Using Critical Thinking to Make Fully Informed Decisions
This is the first blog, in a series, on applying critical thinking to information to make well-informed and sound decisions. The blogs, and white paper, are the result of a collaboration between SAP and published authors, and professors of Critical Thinking, Dr. Sharon Baillin and Dr. Mark Battersby. Subscribe to www.sap.com/BINews to read the subsequent blogs on this topic.
Using Critical Thinking to Make Fully Informed Decisions
Business Intelligence and Data Driven Decision Making are both efforts to utilize software and “big data” for making better business decisions. But they are also examples of what every CEO says they want from their employees—critical thinking. The ability to think critically is central to making well informed, sound decisions in business and in life. On the other hand, a failure to think critically can lead to bad decisions and judgments.
As an illustration, consider the horrifying story of the critical illness of a three year old child, Mathew Lacek, an illness which could have easily been prevented if the parents had been willing and able to critically evaluate popular but unfounded claims about the dangers of vaccination. You can read about this story in our White Paper .
Our goal in this blog post and those which follow is to introduce some best practices which emerge from the research and literature on critical thinking and show how they apply to making better decisions.
Making Fully Informed Decisions: A Five Step Approach
We have broken the process into five steps, but of course these are often used iteratively as new information leads back to new questions etc.
The Key Questions
1. What is the question?
With any decision, whether it is deciding where to go on a vacation or how to market a product, the first step is to get clear on what the question is. Are we looking for a restful time away or a new adventure? Are we thinking of entering a new product field or improving an existing product? The basic idea is to figure out the question and relevant alternatives before you do the research and collect the data.
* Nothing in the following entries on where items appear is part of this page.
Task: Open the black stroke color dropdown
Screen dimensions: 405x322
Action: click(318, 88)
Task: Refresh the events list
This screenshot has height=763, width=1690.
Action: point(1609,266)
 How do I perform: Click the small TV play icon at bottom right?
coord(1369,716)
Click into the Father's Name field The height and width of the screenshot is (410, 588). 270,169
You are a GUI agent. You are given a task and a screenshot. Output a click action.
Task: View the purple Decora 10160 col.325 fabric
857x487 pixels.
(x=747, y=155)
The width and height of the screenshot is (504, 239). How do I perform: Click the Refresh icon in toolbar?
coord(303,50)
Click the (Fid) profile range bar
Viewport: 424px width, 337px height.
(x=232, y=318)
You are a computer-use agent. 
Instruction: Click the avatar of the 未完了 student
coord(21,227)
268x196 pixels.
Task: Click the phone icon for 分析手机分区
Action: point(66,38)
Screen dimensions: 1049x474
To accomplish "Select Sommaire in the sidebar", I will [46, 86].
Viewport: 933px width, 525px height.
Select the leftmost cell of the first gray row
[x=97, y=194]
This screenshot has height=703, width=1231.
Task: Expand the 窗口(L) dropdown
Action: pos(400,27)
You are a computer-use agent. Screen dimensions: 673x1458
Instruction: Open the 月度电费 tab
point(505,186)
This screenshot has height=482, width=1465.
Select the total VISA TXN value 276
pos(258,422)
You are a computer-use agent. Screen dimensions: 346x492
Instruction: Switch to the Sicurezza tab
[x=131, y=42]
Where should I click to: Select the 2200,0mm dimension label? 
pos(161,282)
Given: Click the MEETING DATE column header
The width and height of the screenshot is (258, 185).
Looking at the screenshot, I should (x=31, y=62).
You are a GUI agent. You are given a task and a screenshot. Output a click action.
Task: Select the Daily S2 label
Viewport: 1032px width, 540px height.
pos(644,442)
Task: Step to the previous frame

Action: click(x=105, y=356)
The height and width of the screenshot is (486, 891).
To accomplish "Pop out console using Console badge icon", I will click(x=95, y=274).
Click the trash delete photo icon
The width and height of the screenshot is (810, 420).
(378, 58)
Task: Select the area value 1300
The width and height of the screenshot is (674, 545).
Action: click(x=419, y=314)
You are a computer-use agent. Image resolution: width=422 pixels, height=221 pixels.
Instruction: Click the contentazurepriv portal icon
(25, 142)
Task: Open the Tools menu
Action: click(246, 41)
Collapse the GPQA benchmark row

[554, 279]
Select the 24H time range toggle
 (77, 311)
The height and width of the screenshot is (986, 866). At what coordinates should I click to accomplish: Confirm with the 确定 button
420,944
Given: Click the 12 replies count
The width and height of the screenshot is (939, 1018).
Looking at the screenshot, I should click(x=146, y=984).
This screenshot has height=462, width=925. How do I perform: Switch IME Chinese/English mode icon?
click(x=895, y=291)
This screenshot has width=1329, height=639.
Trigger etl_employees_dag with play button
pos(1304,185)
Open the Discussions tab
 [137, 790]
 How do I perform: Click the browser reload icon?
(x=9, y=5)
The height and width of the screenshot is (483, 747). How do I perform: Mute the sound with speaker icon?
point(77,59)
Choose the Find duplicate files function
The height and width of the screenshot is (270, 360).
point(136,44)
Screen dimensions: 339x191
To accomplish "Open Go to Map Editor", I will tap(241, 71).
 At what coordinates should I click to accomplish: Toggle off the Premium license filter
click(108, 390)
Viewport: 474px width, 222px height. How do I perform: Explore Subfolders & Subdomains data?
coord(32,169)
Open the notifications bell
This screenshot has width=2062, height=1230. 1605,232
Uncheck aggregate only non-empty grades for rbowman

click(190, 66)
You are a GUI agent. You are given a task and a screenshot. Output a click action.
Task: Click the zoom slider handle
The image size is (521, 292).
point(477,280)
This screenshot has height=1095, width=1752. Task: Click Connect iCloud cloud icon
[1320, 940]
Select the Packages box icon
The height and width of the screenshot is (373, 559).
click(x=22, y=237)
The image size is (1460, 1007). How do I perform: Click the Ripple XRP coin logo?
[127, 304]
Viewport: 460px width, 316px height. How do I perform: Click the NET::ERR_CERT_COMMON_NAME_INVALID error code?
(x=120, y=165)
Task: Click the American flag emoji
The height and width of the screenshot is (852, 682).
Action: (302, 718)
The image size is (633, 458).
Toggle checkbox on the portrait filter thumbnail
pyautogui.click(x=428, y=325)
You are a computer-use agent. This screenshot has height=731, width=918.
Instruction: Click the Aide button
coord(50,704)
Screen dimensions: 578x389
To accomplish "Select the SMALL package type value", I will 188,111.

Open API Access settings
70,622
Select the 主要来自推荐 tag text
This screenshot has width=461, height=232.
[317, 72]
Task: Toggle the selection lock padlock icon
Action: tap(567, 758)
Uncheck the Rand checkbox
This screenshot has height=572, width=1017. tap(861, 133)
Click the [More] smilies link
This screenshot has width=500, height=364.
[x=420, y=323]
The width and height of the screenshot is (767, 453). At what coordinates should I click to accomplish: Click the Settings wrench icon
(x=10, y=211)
2. What do we need to know?
What information and data are relevant in order to answer the question? If your question relates to the effectiveness of your internet ads, then you need to collect data not simply on the number of click-throughs, but on the number of click-throughs that result in actual sales. It’s also important to take into account other relevant considerations, e.g., ethics, the business environment, the social context. For example, in the case of a vacation decision, we might want to take into account safety or our comfort visiting countries that have high rates of poverty.
3. How good is the information?
To what extent can we rely on the data as guide? Data that looks hard and reliable may not be all that hard (the GDP, for example, is subject to constant revision — the margin of error on an initial quarterly GDP estimate is +/- 4.3 percent). In addition, the reliability of data is always a concern. Marketing surveys, for example, have an extremely high rate of respondents refusing to answer, inevitably making for a biased sample, and they can also easily be skewed by biased questions. Big data can address some of these problems, but even it must be used with critical awareness of its limitations.
Even if the data is reliable, we must also ask the crucial question: can we generalize from it? To whom? For how long? We need to examine the data in its historical context and understand the factors that underlie the data before assuming it provides a basis for generalizing to the future, to other markets or circumstances, or to those not surveyed. We need to be sure we are distinguishing between mere correlation and real causal relationships.
4.What have we ignored?
We may have good data that our vacation choice is a great resort, or that we are looking at a great market opportunity. But we need to ask ourselves whether there are other choices that we have not considered or counter evidence that we haven’t taken into account. What are the pros and cons of this option compared with the alternatives? Don’t just look for data that confirms what you already believe.
5.What should we do?
Use your reflective intuition. Having done due diligence, now is the time to weigh the alternatives. You can avoid “analysis paralysis” by going with what seems right now, all things considered, and making sure that you can justify the decision in light of your data and other considerations.
About the Authors:
Mark Battersby holds a doctorate in philosophy from the University of British Columbia and is currently a professor of philosophy at Capilano University. He has also taught critical thinking at the University of British Columbia, Simon Fraser University and Stanford University. Battersby is the founder of the British Columbia Association for Critical Thinking Research and Instruction. He also led a provincial curriculum focusing on learning outcomes in higher education. He is the author of Is That a Fact (Broadview 2009), and, along with Sharon Bailin, Reason in the Balance: An Inquiry Approach to Critical Thinking (McGraw-Hill Ryerson 2010).
Sharon Bailin is Professor Emeritus in the Faculty of Education, Simon Fraser University. She is the author of Achieving Extraordinary Ends: An Essay on Creativity, and, along with Mark Battersby, Reason in the Balance: An Inquiry Approach to Critical Thinking (McGraw-Hill Ryerson 2010), as well as numerous academic articles. Bailin currently directs a Masters Program for educators focused on critical thinking and is also a part of a major curriculum initiative to develop critical thinking for schools in Canada and internationally (TC2). She is a Past President of the Philosophy of Education Society and of the Association for Informal Logic and Critical Thinking.